Given task: Render each of the following rows as a JSON list of strings, one string per line, leaving out blank lines.

Data shown:

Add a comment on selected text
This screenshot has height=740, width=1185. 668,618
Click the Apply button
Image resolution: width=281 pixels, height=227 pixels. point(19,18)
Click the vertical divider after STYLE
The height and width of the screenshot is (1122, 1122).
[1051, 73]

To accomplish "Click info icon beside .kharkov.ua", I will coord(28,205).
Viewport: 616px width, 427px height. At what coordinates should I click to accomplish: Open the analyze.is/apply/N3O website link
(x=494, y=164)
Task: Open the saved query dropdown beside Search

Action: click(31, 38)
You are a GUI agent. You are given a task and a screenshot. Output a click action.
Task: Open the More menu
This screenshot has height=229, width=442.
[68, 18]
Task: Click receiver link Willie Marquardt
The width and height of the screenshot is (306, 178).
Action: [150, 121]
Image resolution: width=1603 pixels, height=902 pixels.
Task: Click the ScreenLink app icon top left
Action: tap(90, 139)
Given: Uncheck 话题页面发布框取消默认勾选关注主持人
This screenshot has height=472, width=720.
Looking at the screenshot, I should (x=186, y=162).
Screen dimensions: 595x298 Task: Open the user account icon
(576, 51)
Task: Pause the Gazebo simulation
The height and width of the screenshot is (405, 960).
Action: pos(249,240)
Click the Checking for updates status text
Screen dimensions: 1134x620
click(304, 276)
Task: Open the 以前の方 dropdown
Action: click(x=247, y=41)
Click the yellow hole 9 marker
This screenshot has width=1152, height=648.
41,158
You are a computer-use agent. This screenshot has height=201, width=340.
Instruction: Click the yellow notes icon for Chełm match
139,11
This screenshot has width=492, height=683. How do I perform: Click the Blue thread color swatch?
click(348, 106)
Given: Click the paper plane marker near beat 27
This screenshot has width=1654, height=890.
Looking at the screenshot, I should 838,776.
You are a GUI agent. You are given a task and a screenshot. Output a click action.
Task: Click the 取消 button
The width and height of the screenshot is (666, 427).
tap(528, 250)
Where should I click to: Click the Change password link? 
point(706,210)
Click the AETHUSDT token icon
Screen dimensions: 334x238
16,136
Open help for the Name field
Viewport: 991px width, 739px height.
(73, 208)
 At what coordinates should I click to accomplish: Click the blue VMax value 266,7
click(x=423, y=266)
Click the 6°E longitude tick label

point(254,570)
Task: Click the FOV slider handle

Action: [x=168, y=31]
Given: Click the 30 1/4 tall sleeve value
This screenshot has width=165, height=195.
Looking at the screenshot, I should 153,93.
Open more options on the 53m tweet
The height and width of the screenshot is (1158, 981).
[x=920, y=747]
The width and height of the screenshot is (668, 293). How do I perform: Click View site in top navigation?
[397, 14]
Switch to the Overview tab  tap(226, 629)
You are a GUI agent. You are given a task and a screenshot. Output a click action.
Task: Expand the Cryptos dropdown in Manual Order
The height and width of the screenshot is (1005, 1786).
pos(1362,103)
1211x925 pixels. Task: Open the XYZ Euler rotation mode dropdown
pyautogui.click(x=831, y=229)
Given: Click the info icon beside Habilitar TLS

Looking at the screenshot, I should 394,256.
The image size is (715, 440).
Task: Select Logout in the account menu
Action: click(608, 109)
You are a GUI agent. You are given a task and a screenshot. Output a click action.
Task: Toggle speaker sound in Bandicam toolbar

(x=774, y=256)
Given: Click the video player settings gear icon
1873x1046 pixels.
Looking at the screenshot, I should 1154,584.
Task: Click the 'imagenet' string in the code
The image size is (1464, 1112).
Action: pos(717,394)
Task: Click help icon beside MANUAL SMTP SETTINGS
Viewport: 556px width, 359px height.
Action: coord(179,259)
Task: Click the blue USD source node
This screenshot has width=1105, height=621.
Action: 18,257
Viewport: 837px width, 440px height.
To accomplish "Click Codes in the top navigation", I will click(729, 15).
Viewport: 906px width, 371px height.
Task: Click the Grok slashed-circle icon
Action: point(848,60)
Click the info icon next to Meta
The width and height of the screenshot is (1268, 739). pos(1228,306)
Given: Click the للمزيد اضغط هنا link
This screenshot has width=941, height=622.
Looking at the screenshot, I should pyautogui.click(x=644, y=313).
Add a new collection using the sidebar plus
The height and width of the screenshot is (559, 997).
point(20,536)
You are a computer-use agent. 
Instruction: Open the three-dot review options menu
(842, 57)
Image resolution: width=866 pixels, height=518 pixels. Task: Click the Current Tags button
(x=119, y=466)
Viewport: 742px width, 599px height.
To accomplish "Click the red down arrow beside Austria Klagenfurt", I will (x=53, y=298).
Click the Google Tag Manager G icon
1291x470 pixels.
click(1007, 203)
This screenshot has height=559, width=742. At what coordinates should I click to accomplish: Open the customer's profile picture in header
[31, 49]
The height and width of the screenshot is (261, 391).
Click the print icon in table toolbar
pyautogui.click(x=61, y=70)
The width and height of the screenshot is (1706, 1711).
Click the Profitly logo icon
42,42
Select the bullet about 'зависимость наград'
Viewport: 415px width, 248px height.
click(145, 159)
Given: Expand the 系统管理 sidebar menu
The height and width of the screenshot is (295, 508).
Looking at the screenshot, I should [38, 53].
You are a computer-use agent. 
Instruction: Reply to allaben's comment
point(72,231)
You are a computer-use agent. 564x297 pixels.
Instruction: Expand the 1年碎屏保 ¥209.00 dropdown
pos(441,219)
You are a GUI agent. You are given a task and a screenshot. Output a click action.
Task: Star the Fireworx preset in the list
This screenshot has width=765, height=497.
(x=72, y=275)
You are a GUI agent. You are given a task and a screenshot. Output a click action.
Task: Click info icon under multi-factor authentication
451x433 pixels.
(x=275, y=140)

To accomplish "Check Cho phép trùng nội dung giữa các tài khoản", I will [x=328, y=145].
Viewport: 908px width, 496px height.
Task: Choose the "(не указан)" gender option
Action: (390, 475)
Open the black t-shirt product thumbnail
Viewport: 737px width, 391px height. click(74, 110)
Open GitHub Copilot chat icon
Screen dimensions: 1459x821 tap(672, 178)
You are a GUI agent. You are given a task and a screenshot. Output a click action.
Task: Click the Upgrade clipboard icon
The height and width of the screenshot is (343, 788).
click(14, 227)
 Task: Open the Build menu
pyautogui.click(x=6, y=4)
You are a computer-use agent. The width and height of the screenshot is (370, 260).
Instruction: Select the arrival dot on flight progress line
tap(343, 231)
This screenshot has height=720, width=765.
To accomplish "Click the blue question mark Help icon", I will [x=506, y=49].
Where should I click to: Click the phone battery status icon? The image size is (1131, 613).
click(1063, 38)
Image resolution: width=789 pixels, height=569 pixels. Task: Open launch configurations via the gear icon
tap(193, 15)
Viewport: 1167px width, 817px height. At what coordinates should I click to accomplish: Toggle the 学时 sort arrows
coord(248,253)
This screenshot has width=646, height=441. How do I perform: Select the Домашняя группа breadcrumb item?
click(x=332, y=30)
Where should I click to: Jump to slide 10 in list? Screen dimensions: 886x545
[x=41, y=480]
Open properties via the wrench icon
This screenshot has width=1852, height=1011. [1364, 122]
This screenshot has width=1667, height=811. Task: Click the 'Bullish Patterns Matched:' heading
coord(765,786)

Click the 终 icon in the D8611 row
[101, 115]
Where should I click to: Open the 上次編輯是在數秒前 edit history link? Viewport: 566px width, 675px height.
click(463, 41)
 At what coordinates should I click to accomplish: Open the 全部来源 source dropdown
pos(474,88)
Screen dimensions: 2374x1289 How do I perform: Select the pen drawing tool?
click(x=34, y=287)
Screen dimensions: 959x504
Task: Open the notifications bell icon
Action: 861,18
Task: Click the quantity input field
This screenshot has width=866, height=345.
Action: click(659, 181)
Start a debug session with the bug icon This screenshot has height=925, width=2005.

Full solution:
[
  "Add a comment on selected text",
  "This screenshot has height=740, width=1185. 668,618",
  "Click the Apply button",
  "Image resolution: width=281 pixels, height=227 pixels. point(19,18)",
  "Click the vertical divider after STYLE",
  "The height and width of the screenshot is (1122, 1122).",
  "[1051, 73]",
  "To accomplish \"Click info icon beside .kharkov.ua\", I will coord(28,205).",
  "Viewport: 616px width, 427px height. At what coordinates should I click to accomplish: Open the analyze.is/apply/N3O website link",
  "(x=494, y=164)",
  "Task: Open the saved query dropdown beside Search",
  "Action: click(31, 38)",
  "You are a GUI agent. You are given a task and a screenshot. Output a click action.",
  "Task: Open the More menu",
  "This screenshot has height=229, width=442.",
  "[68, 18]",
  "Task: Click receiver link Willie Marquardt",
  "The width and height of the screenshot is (306, 178).",
  "Action: [150, 121]",
  "Image resolution: width=1603 pixels, height=902 pixels.",
  "Task: Click the ScreenLink app icon top left",
  "Action: tap(90, 139)",
  "Given: Uncheck 话题页面发布框取消默认勾选关注主持人",
  "This screenshot has height=472, width=720.",
  "Looking at the screenshot, I should (x=186, y=162).",
  "Screen dimensions: 595x298 Task: Open the user account icon",
  "(576, 51)",
  "Task: Pause the Gazebo simulation",
  "The height and width of the screenshot is (405, 960).",
  "Action: pos(249,240)",
  "Click the Checking for updates status text",
  "Screen dimensions: 1134x620",
  "click(304, 276)",
  "Task: Open the 以前の方 dropdown",
  "Action: click(x=247, y=41)",
  "Click the yellow hole 9 marker",
  "This screenshot has width=1152, height=648.",
  "41,158",
  "You are a computer-use agent. This screenshot has height=201, width=340.",
  "Instruction: Click the yellow notes icon for Chełm match",
  "139,11",
  "This screenshot has width=492, height=683. How do I perform: Click the Blue thread color swatch?",
  "click(348, 106)",
  "Given: Click the paper plane marker near beat 27",
  "This screenshot has width=1654, height=890.",
  "Looking at the screenshot, I should 838,776.",
  "You are a GUI agent. You are given a task and a screenshot. Output a click action.",
  "Task: Click the 取消 button",
  "The width and height of the screenshot is (666, 427).",
  "tap(528, 250)",
  "Where should I click to: Click the Change password link? ",
  "point(706,210)",
  "Click the AETHUSDT token icon",
  "Screen dimensions: 334x238",
  "16,136",
  "Open help for the Name field",
  "Viewport: 991px width, 739px height.",
  "(73, 208)",
  " At what coordinates should I click to accomplish: Click the blue VMax value 266,7",
  "click(x=423, y=266)",
  "Click the 6°E longitude tick label",
  "point(254,570)",
  "Task: Click the FOV slider handle",
  "Action: [x=168, y=31]",
  "Given: Click the 30 1/4 tall sleeve value",
  "This screenshot has width=165, height=195.",
  "Looking at the screenshot, I should 153,93.",
  "Open more options on the 53m tweet",
  "The height and width of the screenshot is (1158, 981).",
  "[x=920, y=747]",
  "The width and height of the screenshot is (668, 293). How do I perform: Click View site in top navigation?",
  "[397, 14]",
  "Switch to the Overview tab  tap(226, 629)",
  "You are a GUI agent. You are given a task and a screenshot. Output a click action.",
  "Task: Expand the Cryptos dropdown in Manual Order",
  "The height and width of the screenshot is (1005, 1786).",
  "pos(1362,103)",
  "1211x925 pixels. Task: Open the XYZ Euler rotation mode dropdown",
  "pyautogui.click(x=831, y=229)",
  "Given: Click the info icon beside Habilitar TLS",
  "Looking at the screenshot, I should 394,256.",
  "The image size is (715, 440).",
  "Task: Select Logout in the account menu",
  "Action: click(608, 109)",
  "You are a GUI agent. You are given a task and a screenshot. Output a click action.",
  "Task: Toggle speaker sound in Bandicam toolbar",
  "(x=774, y=256)",
  "Given: Click the video player settings gear icon",
  "1873x1046 pixels.",
  "Looking at the screenshot, I should 1154,584.",
  "Task: Click the 'imagenet' string in the code",
  "The image size is (1464, 1112).",
  "Action: pos(717,394)",
  "Task: Click help icon beside MANUAL SMTP SETTINGS",
  "Viewport: 556px width, 359px height.",
  "Action: coord(179,259)",
  "Task: Click the blue USD source node",
  "This screenshot has width=1105, height=621.",
  "Action: 18,257",
  "Viewport: 837px width, 440px height.",
  "To accomplish \"Click Codes in the top navigation\", I will click(729, 15).",
  "Viewport: 906px width, 371px height.",
  "Task: Click the Grok slashed-circle icon",
  "Action: point(848,60)",
  "Click the info icon next to Meta",
  "The width and height of the screenshot is (1268, 739). pos(1228,306)",
  "Given: Click the للمزيد اضغط هنا link",
  "This screenshot has width=941, height=622.",
  "Looking at the screenshot, I should pyautogui.click(x=644, y=313).",
  "Add a new collection using the sidebar plus",
  "The height and width of the screenshot is (559, 997).",
  "point(20,536)",
  "You are a computer-use agent. ",
  "Instruction: Open the three-dot review options menu",
  "(842, 57)",
  "Image resolution: width=866 pixels, height=518 pixels. Task: Click the Current Tags button",
  "(x=119, y=466)",
  "Viewport: 742px width, 599px height.",
  "To accomplish \"Click the red down arrow beside Austria Klagenfurt\", I will (x=53, y=298).",
  "Click the Google Tag Manager G icon",
  "1291x470 pixels.",
  "click(1007, 203)",
  "This screenshot has height=559, width=742. At what coordinates should I click to accomplish: Open the customer's profile picture in header",
  "[31, 49]",
  "The height and width of the screenshot is (261, 391).",
  "Click the print icon in table toolbar",
  "pyautogui.click(x=61, y=70)",
  "The width and height of the screenshot is (1706, 1711).",
  "Click the Profitly logo icon",
  "42,42",
  "Select the bullet about 'зависимость наград'",
  "Viewport: 415px width, 248px height.",
  "click(145, 159)",
  "Given: Expand the 系统管理 sidebar menu",
  "The height and width of the screenshot is (295, 508).",
  "Looking at the screenshot, I should [38, 53].",
  "You are a computer-use agent. ",
  "Instruction: Reply to allaben's comment",
  "point(72,231)",
  "You are a computer-use agent. 564x297 pixels.",
  "Instruction: Expand the 1年碎屏保 ¥209.00 dropdown",
  "pos(441,219)",
  "You are a GUI agent. You are given a task and a screenshot. Output a click action.",
  "Task: Star the Fireworx preset in the list",
  "This screenshot has width=765, height=497.",
  "(x=72, y=275)",
  "You are a GUI agent. You are given a task and a screenshot. Output a click action.",
  "Task: Click info icon under multi-factor authentication",
  "451x433 pixels.",
  "(x=275, y=140)",
  "To accomplish \"Check Cho phép trùng nội dung giữa các tài khoản\", I will [x=328, y=145].",
  "Viewport: 908px width, 496px height.",
  "Task: Choose the \"(не указан)\" gender option",
  "Action: (390, 475)",
  "Open the black t-shirt product thumbnail",
  "Viewport: 737px width, 391px height. click(74, 110)",
  "Open GitHub Copilot chat icon",
  "Screen dimensions: 1459x821 tap(672, 178)",
  "You are a GUI agent. You are given a task and a screenshot. Output a click action.",
  "Task: Click the Upgrade clipboard icon",
  "The height and width of the screenshot is (343, 788).",
  "click(14, 227)",
  " Task: Open the Build menu",
  "pyautogui.click(x=6, y=4)",
  "You are a computer-use agent. The width and height of the screenshot is (370, 260).",
  "Instruction: Select the arrival dot on flight progress line",
  "tap(343, 231)",
  "This screenshot has height=720, width=765.",
  "To accomplish \"Click the blue question mark Help icon\", I will [x=506, y=49].",
  "Where should I click to: Click the phone battery status icon? The image size is (1131, 613).",
  "click(1063, 38)",
  "Image resolution: width=789 pixels, height=569 pixels. Task: Open launch configurations via the gear icon",
  "tap(193, 15)",
  "Viewport: 1167px width, 817px height. At what coordinates should I click to accomplish: Toggle the 学时 sort arrows",
  "coord(248,253)",
  "This screenshot has width=646, height=441. How do I perform: Select the Домашняя группа breadcrumb item?",
  "click(x=332, y=30)",
  "Where should I click to: Jump to slide 10 in list? Screen dimensions: 886x545",
  "[x=41, y=480]",
  "Open properties via the wrench icon",
  "This screenshot has width=1852, height=1011. [1364, 122]",
  "This screenshot has width=1667, height=811. Task: Click the 'Bullish Patterns Matched:' heading",
  "coord(765,786)",
  "Click the 终 icon in the D8611 row",
  "[101, 115]",
  "Where should I click to: Open the 上次編輯是在數秒前 edit history link? Viewport: 566px width, 675px height.",
  "click(463, 41)",
  " At what coordinates should I click to accomplish: Open the 全部来源 source dropdown",
  "pos(474,88)",
  "Screen dimensions: 2374x1289 How do I perform: Select the pen drawing tool?",
  "click(x=34, y=287)",
  "Screen dimensions: 959x504",
  "Task: Open the notifications bell icon",
  "Action: 861,18",
  "Task: Click the quantity input field",
  "This screenshot has width=866, height=345.",
  "Action: click(659, 181)",
  "Start a debug session with the bug icon This screenshot has height=925, width=2005."
]